I’ve been most vilely tagged

What’s funny about this — and it is funny — is that I had just stumbled on Francis’ blog http://www.di2.nu/200609/12c.htm by accident before reading the post tagging me. In fact, I’ve read Francis’ blog before — infrequently — and MIGHT have commented on it once — can’t remember, really — and had no idea he read me. Eh.
The internet is a village.

1. One book that changed your life – the hardest question first.

The Moon Is A Harsh Mistress by Robert A. Heinlein. I don’t think I’d be an American now if I’d never read it. :)

2. One book that you’ve read more than once

Most of the ones I like. I’m going to highlight Nightwatch by Terry Pratchett, though. It’s all about growing up and the issues of growing up. I’m wondering how many of us would be repelled by our younger selves. I almost certainly would be very tempted to hit the young fool over the head.
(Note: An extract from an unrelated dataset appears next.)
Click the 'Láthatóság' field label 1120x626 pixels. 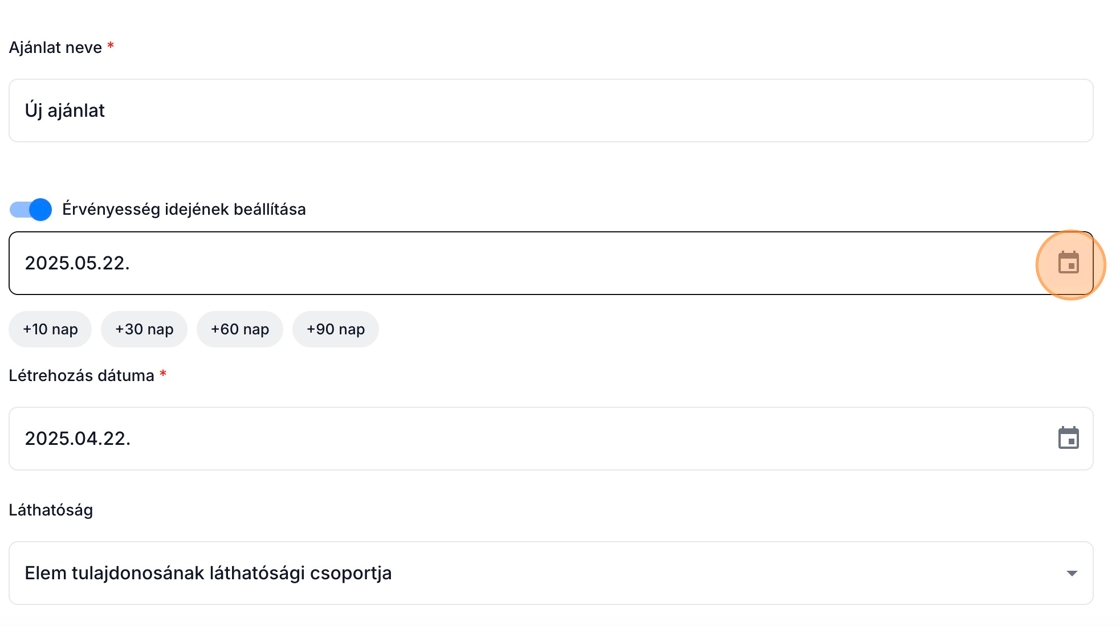pyautogui.click(x=51, y=510)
3. One book that you’d want on a desert island

A truly HUGE blank book. Provided it came with an endless pen. ;-) I could spend years writing a saga, then years reading it and then, turning it sideways, more years writing another saga.

No? Well, then… my collected plays of William Shakespeare. I could read them all. WITH voices. :)
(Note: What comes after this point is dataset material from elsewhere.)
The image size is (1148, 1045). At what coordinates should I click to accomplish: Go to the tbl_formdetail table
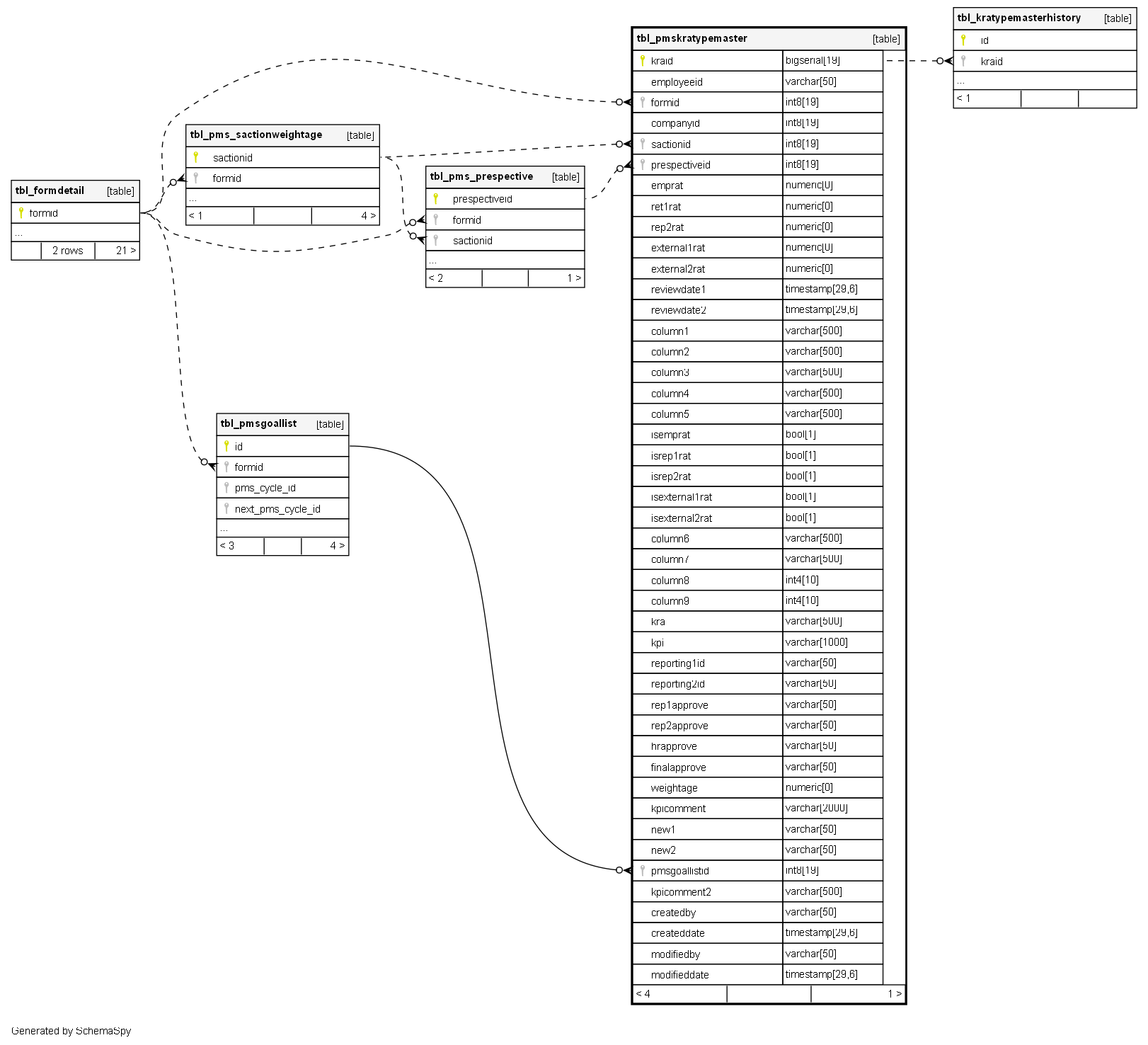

4. One book that made you laugh

Good Omens — Terry Pratchett and Neil Gaiman.

5. One book that made you cry

Er… the end of The Moon Is A Harsh Mistress, when Mycroft doesn’t answer. Also, the end of the Door Into Summer. And the end of I Will Fear No Evil. And no, I don’t usually cry at the end of books — or the beginning. Or the middle. Heinlein clearly had my number. :)
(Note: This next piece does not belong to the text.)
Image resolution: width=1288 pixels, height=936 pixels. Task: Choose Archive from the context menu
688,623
6. One book that you wish you had written

The vast, vast number of books that are better than anything I’ll ever write. If I had to pick? Roman Blood by Steven Saylor for mystery. Have Space Suit Will Travel for SF. Operation Chaos (Pol Anderson) for fantasy. The Corinthian (Georgette Heyer) for romance.

7.One book you wish had never been written
(I’m stealing this in totto from my tagger)

That stupid French book claiming that Sept 11 was a hoax

Though wait there, I’ll expand this to include any big conspiracy book, “nonfiction” or fiction. All the blatty blah grassy knoll books; the Calix and the sword and Da Vinci code and their ilk, all the rosacrucians did it and all that stuff. ANYTHING that posits conspiracy by shadowy entities as a primary motor of human history. Why do I think they shouldn’t be written? Because they seem to feed a sick need in the human psyche. And because no matter how ridiculous some fool out there will always believe them and some worse fool might act on them. I’d like to note that Hitler was one such fool. He had a conspiracy theory (the Jews did it) that explained everything and so he set out to fix the world. Heaven deliver us from these theories and the fools who believe them.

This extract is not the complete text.